A Soul-Searching Shame
The people of South Los Angeles need no longer feel that when their children are cut down by criminal gunfire, they die in vain.
Their suffering now serves a higher purpose. For the United States Army has been quick to recognize what state and local officials would like to ignore--that decades of unrelieved deprivation and discrimination, along with easy access to firearms that never should have been allowed on the streets, have turned South Los Angeles and the communities around it into a war zone. As a result, Martin Luther King Jr./Drew Medical Center in Watts now treats more than 100 gunshot cases and dozens of stabbing victims every month. So, the Army, eager to give its young surgeons first-hand experience of a combat situation, is sending them to Martin Luther King’s trauma unit for training. Two army doctors already have served two-month tours at the hospital and, today, L.A. County Supervisors are expected to approve residencies for an additional four military surgeons.

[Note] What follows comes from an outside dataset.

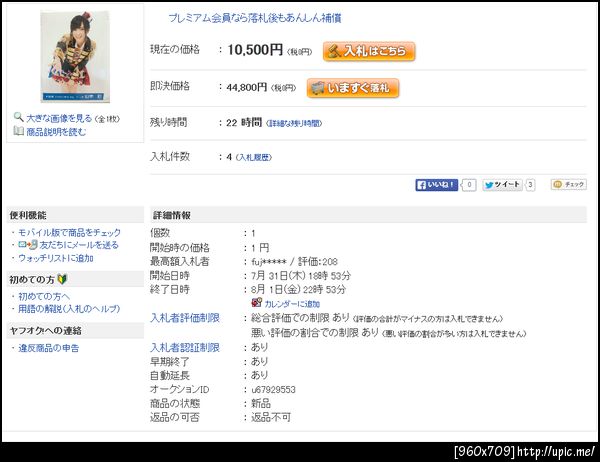Open 入札者評価制限 info link
Screen dimensions: 600x462
click(x=185, y=318)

“At King we see the kind of penetrating trauma that we just don’t see at other hospitals,” said Dr. John McPhail chief of surgery at the Army’s William Beaumont Medical Center in El Paso. “ . . . the residents will have to treat a large volume of high-velocity wounds, the kind we would see in war . . . In hospitals like the one in El Paso, you see wounds caused by, maybe, a .22-caliber gun going off accidentally. But there, at King, you see wounds comparable to the kind soldiers receive in combat from automatic weapons.”
The Army hardly can blamed for availing itself of the opportunity to give its doctors the best training circumstances can provide; the overworked and under-funded medical staff at King certainly cannot be blamed for accepting the desperately needed help the military surgeons provide. But the fact that a poor, largely minority section of this community has been allowed to degenerate into a battlefield with casualties rivaling those of Belfast and Beirut ought to be a source of soul-searching shame to every responsible person in this city, county and state.